Another sad day for America.
Donald Trump Selects Senator Jeff Sessions for Attorney General. (The New York Times, 11/18/2016)
While serving as a United States prosecutor in Alabama, Mr. Sessions was nominated in 1986 by President Ronald Reagan for a federal judgeship. But his nomination was rejected by the Republican-controlled Senate Judiciary Committee because of racially charged comments and actions. At that time, he was one of two judicial nominees whose selections were halted by the panel in nearly 50 years.
Reported at Specter of Race Shadows Jeff Sessions, Potential Trump Nominee for Cabinet. (The New York Times, 11/16/2016)
Jefferson Sessions was born in Selma, Alabama, on December 24, 1946. I imagine his views on race were well-formed by the time he made the above commment -- at the age of 34.
Related reading:
Sen. Jeff Sessions: Loyal To Trump, Defined By Race And Immigration. (NPR, 7/14/2016)
That's when Sessions first gained national attention over the issue of race. He prosecuted three black civil rights workers for voter fraud. And Hank Sanders was one of their defense lawyers.

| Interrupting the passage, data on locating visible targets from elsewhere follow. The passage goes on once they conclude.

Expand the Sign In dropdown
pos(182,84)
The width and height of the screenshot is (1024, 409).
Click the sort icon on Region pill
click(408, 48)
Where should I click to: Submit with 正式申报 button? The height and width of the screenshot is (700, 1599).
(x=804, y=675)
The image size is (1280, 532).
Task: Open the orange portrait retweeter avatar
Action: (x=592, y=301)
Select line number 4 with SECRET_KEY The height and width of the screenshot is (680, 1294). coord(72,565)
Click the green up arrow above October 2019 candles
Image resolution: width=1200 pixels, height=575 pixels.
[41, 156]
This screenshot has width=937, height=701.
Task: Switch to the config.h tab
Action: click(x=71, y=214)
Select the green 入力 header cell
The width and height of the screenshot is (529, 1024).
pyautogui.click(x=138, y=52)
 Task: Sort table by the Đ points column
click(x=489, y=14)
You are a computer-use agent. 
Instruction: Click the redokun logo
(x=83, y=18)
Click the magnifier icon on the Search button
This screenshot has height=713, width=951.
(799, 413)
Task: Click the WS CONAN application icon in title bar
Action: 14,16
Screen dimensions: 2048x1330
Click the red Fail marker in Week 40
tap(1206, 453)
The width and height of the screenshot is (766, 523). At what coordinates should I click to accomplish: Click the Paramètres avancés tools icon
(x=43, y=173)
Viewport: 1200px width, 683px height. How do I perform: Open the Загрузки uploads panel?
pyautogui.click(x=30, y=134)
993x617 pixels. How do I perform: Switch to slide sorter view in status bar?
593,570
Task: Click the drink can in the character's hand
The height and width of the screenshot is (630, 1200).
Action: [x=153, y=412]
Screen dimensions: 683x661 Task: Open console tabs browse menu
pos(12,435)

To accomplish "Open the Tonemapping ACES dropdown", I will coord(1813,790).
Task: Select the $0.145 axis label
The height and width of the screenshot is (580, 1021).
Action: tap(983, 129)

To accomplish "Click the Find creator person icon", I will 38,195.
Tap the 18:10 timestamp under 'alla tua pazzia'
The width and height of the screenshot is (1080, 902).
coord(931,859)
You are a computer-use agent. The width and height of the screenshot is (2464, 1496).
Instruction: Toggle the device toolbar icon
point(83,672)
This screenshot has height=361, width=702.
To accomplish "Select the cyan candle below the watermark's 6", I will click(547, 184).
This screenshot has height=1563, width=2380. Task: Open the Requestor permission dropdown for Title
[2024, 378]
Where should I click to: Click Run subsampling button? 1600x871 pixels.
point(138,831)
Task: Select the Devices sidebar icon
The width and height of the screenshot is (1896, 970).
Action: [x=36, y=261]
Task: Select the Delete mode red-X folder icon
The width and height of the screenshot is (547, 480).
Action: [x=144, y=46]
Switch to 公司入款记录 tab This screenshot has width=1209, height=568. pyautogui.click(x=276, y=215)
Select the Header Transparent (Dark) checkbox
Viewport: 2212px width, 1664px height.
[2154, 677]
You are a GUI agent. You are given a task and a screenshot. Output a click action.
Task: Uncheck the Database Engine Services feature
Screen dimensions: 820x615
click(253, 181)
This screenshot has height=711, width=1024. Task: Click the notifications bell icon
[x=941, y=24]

"They called them voter fraud cases, and we called them voter persecution cases. Not prosecution, persecution. It was all about stopping black folks from voting, in our opinion," said Sanders, who's also a Democratic state senator in Selma.
Sessions accused the defendants of crimes like forging signatures on absentee ballots — and in less than three hours of deliberating, the jury delivered zero convictions.